→ Required action: The answer must consist solely of the lines from the line with "Image resolution: width=536" to the end of the data below, transcribed exactly and with no pictures.

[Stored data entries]

-*-

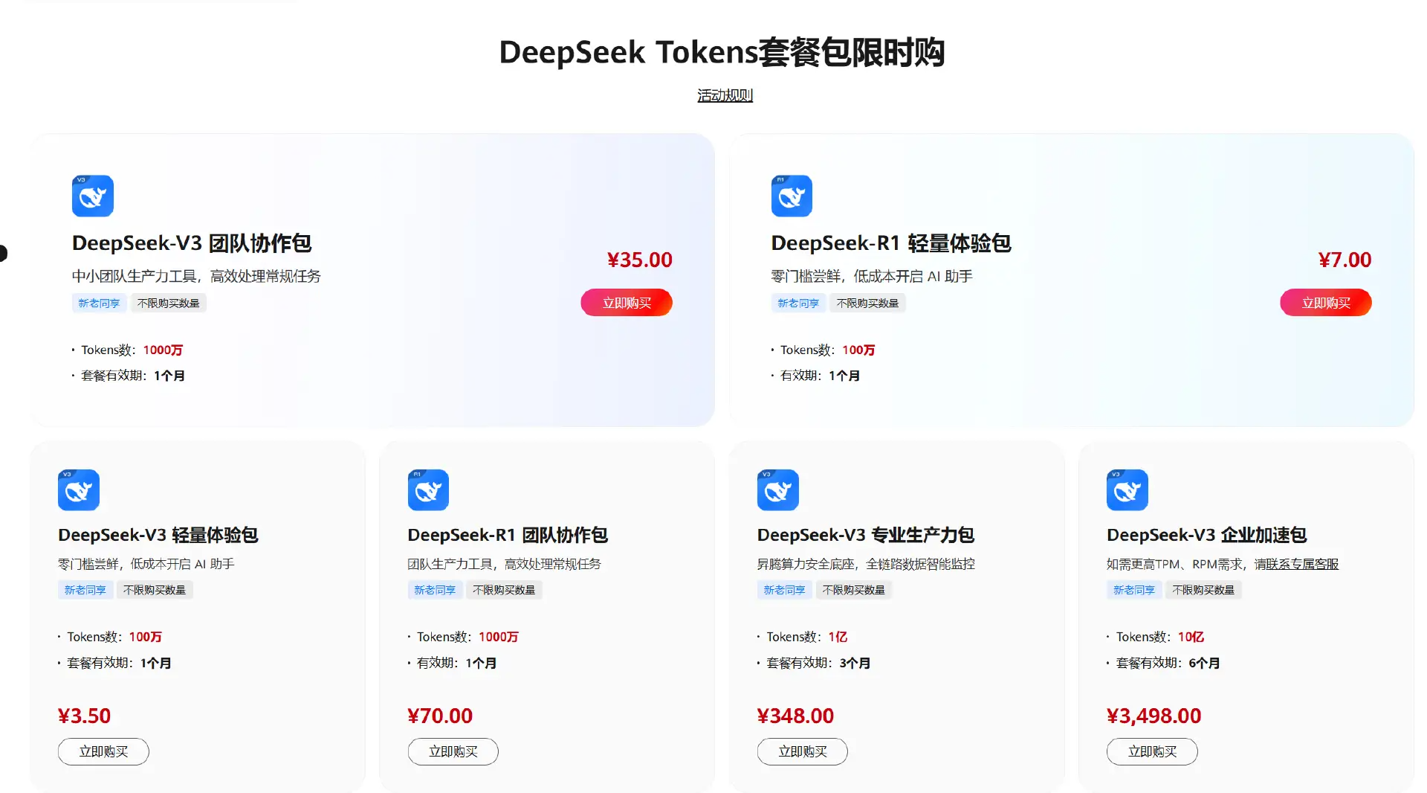Open the 联系专属客服 link
The height and width of the screenshot is (793, 1427).
point(1303,564)
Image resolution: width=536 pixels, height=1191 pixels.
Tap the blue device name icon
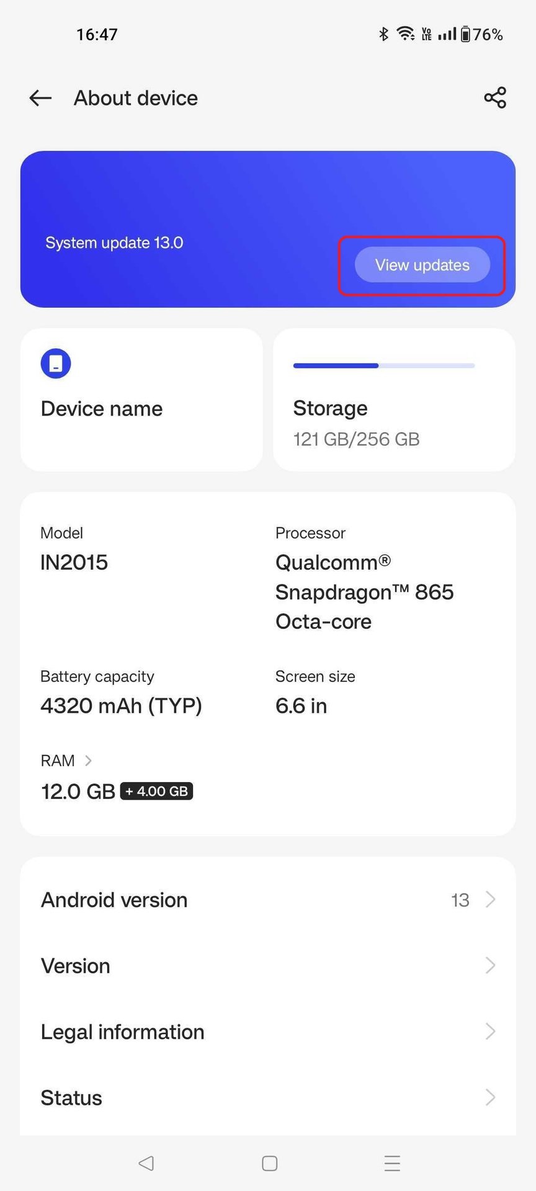tap(56, 364)
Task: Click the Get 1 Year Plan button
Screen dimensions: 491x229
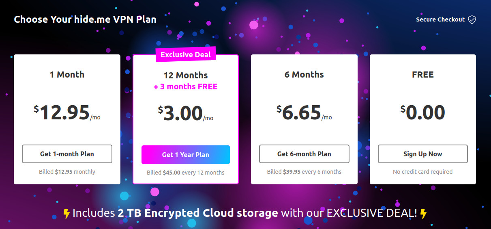Action: point(186,155)
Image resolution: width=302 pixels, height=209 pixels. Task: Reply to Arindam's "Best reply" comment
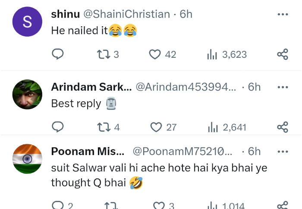pos(57,127)
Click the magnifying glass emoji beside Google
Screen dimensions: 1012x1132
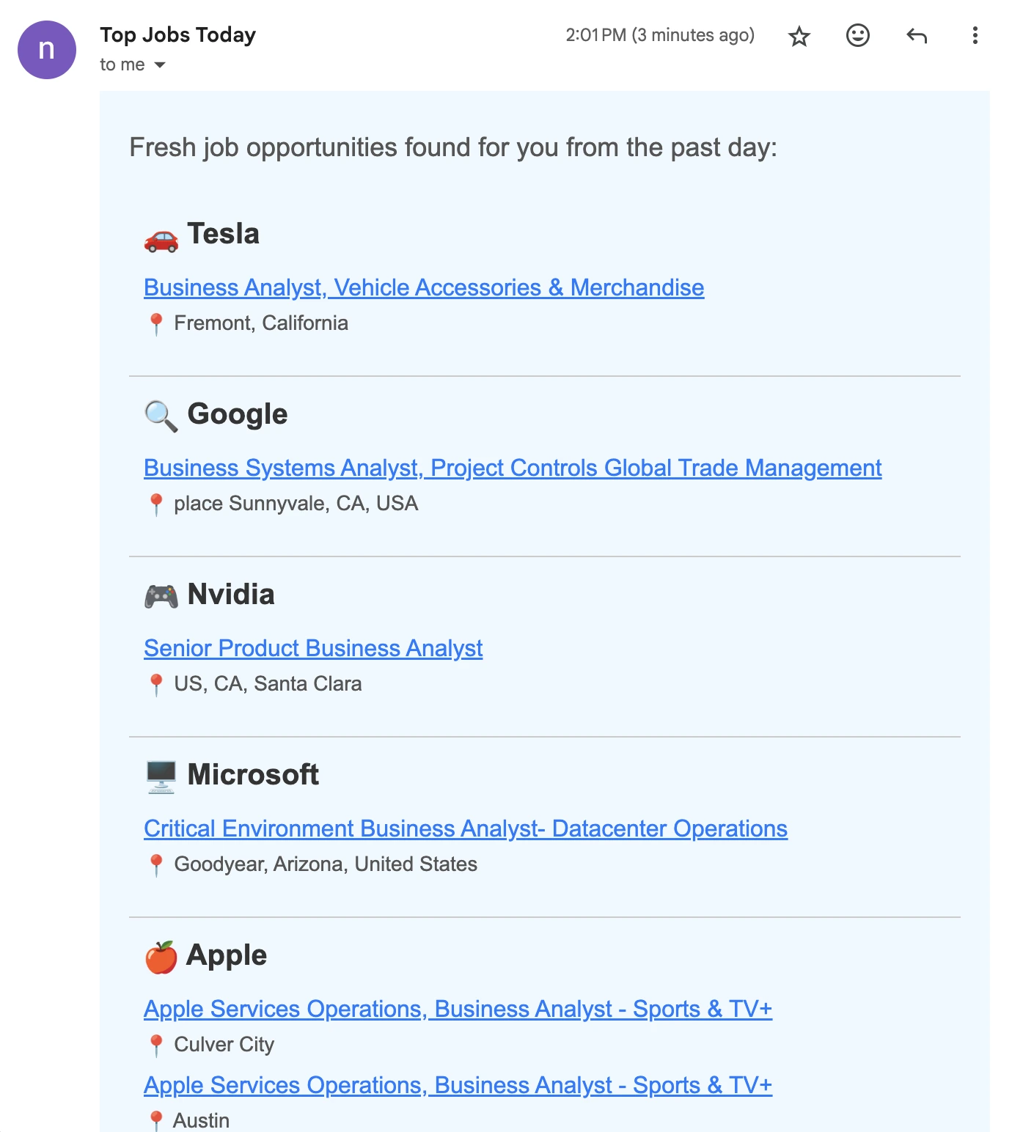click(x=161, y=415)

-*-

→ Answer:
Image resolution: width=536 pixels, height=1191 pixels.
Tap the blue device name icon
tap(56, 364)
Task: Click the Get 1 Year Plan button
Screen dimensions: 491x229
Action: point(186,155)
Image resolution: width=302 pixels, height=209 pixels. Task: Reply to Arindam's "Best reply" comment
pos(57,127)
Click the magnifying glass emoji beside Google
Screen dimensions: 1012x1132
click(x=161, y=415)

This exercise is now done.